I do consider myself American though. I guess what that means is, America is the space for me to continually figure out how to shape my identity. My dad considers himself Iranian, but after living here for decades, he's really proud to say that he's an American. He would never want to move back to Iran. He has a positive perspective on the U.S., which is in contrast to younger generations that are highly critical of the U.S.
My mom was always really attached to her homeland and never really acclimated to the U.S. And I understand why, now, after having gone back to Japan and seeing this complete, stark difference. My mom, I think, never quite let go of her roots, whereas my dad really acclimated. I feel grateful for the opportunities that we have, especially with regard to starting a business. When I compare my experience to what starting a business would be like in Japan or Iran, it would be close to impossible. But I also, of course, am aware of the need to continue to practice and embrace our cultures. So I guess for me, being American is continuing to actively engage in pushing all cultures.

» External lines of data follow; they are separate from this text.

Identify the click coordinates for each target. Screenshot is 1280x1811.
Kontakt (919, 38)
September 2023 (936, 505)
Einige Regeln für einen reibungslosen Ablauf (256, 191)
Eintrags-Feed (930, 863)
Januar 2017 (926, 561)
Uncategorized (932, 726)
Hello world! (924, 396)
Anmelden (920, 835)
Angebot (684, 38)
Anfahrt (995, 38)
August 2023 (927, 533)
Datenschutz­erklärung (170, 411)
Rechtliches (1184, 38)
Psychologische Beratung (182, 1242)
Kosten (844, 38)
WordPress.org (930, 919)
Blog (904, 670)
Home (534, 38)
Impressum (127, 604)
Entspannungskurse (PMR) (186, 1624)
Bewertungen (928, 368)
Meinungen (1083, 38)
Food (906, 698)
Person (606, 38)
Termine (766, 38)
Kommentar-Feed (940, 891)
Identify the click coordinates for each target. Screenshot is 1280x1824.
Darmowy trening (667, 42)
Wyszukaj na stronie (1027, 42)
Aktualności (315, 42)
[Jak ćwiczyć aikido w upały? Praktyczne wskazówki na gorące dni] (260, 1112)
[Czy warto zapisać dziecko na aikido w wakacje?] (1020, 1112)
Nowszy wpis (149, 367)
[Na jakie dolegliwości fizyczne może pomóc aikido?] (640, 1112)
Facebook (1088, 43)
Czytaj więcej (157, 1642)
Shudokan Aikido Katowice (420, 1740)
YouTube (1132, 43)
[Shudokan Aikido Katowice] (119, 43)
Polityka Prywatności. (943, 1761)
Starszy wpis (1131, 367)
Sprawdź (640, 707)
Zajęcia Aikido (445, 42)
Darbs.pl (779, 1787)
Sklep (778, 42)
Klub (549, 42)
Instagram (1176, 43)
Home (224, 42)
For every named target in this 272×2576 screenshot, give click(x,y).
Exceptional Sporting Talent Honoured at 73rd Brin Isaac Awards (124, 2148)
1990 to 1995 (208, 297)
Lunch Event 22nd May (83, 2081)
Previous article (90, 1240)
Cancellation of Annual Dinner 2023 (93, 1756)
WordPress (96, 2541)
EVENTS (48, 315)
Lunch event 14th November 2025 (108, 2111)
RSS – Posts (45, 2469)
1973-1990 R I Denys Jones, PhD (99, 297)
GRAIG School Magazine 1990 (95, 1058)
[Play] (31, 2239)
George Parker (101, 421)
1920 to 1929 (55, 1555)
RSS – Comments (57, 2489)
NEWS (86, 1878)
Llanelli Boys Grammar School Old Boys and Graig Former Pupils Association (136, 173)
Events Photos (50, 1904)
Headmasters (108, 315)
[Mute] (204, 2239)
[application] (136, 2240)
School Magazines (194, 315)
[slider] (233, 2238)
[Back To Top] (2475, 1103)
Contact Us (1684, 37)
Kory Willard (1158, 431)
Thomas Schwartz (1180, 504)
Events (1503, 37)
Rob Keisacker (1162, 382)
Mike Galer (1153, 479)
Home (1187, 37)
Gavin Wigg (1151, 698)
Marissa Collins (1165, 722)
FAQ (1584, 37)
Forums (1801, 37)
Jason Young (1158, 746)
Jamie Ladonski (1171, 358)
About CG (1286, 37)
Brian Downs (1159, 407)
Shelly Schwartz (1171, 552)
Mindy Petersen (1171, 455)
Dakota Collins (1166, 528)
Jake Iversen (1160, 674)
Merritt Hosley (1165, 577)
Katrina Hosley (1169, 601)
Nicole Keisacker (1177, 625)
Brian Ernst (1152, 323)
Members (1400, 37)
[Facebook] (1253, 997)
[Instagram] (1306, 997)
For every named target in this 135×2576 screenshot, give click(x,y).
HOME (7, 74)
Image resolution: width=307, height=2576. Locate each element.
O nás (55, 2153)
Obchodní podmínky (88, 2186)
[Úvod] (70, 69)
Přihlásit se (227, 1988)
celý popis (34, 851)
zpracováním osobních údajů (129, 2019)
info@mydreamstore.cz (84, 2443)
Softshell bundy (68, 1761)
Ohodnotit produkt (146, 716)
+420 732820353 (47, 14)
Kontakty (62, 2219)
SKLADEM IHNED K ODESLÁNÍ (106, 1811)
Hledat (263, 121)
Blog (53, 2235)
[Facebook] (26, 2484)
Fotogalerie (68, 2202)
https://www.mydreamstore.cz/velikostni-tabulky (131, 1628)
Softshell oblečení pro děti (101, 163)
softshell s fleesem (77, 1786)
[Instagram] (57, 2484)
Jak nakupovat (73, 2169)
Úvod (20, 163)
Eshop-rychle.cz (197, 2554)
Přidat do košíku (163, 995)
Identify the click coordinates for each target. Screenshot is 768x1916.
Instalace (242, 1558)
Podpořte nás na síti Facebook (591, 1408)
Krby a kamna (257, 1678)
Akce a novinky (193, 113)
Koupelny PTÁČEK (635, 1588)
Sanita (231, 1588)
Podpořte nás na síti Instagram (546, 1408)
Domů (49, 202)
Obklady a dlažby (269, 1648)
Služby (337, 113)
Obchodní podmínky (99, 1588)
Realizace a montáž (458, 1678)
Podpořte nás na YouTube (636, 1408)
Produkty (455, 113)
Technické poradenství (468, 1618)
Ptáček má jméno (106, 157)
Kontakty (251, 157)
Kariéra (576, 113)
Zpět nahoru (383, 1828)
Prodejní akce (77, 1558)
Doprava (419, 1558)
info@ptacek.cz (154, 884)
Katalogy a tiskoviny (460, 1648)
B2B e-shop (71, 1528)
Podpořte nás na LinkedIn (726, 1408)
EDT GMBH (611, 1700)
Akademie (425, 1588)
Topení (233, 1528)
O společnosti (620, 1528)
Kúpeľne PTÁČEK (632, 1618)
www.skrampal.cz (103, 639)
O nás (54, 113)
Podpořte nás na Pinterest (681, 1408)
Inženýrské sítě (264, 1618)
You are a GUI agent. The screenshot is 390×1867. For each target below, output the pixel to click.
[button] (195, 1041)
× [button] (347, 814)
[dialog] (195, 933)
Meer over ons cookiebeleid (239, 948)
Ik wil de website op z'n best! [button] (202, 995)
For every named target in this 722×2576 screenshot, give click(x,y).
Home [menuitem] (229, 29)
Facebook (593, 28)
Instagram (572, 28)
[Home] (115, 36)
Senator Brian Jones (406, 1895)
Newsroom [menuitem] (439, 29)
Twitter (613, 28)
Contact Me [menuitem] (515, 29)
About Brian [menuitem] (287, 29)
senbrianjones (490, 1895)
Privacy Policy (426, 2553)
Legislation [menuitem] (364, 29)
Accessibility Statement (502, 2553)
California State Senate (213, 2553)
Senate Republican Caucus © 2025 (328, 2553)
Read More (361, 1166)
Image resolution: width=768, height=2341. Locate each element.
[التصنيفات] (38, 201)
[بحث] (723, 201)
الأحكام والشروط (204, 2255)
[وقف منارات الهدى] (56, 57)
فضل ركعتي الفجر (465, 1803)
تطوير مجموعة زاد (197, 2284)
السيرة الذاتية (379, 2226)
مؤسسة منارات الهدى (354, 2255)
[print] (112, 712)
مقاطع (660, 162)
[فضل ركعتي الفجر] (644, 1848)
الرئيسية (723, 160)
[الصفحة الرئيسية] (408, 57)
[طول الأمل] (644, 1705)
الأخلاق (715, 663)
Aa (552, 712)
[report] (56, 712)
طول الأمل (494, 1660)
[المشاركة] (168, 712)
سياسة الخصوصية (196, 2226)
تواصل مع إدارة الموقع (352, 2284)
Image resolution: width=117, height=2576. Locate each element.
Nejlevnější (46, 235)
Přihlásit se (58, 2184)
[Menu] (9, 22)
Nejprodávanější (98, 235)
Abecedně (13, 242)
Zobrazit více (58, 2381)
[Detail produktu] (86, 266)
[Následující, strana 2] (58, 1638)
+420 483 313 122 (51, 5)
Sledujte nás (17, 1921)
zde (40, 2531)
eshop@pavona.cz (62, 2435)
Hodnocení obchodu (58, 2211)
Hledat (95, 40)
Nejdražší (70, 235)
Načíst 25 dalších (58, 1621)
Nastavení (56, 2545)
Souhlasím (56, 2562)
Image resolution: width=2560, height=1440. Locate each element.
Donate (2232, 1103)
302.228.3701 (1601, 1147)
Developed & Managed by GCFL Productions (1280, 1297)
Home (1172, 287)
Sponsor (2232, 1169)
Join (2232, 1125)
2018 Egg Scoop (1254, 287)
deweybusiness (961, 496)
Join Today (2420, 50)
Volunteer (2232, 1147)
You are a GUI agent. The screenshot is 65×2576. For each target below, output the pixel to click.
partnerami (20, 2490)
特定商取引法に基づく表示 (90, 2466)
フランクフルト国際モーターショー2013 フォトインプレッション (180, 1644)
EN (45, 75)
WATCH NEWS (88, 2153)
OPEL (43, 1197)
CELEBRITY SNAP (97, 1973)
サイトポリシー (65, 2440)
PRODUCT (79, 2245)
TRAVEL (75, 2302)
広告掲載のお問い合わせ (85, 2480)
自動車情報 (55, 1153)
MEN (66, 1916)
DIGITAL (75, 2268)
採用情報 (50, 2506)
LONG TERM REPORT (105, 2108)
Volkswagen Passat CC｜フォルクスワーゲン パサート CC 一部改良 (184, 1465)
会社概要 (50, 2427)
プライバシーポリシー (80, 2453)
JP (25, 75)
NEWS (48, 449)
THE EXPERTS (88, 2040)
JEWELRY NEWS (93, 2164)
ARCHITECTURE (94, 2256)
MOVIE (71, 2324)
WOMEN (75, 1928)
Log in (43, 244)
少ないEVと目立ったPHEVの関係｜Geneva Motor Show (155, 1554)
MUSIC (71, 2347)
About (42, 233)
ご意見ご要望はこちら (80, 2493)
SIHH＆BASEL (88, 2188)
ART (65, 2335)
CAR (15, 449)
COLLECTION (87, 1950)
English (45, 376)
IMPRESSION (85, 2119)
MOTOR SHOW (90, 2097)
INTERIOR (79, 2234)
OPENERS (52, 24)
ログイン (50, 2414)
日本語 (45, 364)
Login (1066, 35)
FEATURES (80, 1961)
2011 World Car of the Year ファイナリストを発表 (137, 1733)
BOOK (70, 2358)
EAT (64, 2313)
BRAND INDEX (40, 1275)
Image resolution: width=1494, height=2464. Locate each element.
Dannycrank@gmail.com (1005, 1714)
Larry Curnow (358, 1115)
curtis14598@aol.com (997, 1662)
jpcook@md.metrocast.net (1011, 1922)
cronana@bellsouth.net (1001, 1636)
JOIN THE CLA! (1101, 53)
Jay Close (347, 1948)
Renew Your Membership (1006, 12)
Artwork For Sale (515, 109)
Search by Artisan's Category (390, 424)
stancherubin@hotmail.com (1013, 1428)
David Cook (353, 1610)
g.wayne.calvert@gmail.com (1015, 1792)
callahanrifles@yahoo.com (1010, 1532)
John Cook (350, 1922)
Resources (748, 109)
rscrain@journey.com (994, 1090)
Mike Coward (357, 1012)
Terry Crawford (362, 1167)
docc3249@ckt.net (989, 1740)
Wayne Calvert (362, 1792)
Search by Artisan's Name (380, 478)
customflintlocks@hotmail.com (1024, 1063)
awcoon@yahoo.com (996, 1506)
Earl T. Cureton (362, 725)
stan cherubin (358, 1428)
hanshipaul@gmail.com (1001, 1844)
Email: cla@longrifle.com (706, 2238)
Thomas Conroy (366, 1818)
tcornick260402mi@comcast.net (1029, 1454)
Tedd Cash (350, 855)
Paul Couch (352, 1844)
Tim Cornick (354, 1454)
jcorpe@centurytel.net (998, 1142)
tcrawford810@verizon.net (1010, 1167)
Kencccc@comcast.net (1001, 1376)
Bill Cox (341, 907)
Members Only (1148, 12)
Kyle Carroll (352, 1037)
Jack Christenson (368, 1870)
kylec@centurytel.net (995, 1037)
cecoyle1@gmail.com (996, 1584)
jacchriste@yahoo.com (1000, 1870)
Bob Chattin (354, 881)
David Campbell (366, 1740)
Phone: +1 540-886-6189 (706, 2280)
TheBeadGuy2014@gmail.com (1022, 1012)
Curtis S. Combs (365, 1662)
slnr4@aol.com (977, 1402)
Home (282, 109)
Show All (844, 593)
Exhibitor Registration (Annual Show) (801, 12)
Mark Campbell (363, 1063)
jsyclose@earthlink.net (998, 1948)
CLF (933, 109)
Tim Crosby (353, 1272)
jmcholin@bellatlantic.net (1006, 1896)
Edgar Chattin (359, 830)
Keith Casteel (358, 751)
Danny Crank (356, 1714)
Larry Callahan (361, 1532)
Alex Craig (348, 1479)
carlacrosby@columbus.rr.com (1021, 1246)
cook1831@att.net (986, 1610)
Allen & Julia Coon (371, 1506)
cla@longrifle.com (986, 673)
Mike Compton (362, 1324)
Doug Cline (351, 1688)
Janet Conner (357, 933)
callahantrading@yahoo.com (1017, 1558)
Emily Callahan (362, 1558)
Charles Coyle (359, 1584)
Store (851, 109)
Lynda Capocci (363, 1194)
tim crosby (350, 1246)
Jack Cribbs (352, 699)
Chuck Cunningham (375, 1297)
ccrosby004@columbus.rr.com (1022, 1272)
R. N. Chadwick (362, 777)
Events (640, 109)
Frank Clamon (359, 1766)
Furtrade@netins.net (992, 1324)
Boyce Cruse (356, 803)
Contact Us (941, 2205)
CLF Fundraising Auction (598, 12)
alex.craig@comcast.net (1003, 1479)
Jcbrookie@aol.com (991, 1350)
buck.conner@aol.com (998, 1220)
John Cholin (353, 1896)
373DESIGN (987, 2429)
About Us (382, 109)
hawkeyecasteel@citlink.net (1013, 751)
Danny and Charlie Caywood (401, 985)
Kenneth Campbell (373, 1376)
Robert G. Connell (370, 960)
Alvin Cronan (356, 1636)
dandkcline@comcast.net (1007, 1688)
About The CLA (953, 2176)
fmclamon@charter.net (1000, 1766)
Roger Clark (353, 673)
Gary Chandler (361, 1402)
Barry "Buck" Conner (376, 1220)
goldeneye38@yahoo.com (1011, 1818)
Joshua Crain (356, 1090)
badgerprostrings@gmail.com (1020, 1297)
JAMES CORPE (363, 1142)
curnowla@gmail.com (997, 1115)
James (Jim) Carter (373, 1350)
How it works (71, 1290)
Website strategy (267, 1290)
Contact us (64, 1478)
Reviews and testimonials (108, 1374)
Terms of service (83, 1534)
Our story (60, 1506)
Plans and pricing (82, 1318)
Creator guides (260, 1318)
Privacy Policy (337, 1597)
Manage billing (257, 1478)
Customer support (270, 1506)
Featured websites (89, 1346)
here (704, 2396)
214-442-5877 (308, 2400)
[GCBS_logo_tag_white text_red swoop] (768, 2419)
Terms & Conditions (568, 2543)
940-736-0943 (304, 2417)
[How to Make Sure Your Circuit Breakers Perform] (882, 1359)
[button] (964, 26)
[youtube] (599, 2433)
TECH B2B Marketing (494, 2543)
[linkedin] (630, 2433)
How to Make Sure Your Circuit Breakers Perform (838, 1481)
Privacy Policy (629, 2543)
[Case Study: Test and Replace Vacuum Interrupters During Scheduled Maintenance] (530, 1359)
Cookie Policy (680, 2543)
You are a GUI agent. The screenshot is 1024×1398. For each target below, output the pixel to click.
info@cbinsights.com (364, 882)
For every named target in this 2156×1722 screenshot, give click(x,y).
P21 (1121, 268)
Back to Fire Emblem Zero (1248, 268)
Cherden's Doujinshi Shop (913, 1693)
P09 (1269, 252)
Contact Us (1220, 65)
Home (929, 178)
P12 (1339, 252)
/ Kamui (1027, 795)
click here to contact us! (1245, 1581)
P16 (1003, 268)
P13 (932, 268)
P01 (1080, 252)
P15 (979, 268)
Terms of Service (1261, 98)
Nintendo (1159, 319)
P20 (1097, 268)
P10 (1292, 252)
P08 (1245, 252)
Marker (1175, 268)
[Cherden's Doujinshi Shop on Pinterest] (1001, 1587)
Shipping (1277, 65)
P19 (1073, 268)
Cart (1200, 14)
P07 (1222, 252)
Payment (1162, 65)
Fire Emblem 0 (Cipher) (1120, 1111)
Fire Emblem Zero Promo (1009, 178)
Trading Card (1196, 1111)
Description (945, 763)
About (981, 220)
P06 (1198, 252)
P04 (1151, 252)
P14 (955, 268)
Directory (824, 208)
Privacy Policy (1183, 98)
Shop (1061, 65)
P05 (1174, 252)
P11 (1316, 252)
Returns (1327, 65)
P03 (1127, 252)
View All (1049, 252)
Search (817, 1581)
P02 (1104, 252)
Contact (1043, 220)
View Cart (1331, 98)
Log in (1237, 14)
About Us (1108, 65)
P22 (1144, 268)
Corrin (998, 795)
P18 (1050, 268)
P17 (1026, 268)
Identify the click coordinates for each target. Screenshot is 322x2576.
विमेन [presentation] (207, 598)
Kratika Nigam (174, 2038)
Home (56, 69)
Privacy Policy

What is your vision for the future?
The vision for the future is to be the go-to print wear brand, let’s say in the U.S. When you want to wear a statement piece, something highly printed, a vibrant piece of clothing, I want you to think of Mixed. We are coming out with the first apparel collection in the summer of 2021. It’s in the works now - we have several different pieces with multiple color ways or print ways, and really the goal is to go deeper into apparel and clothing, step by step.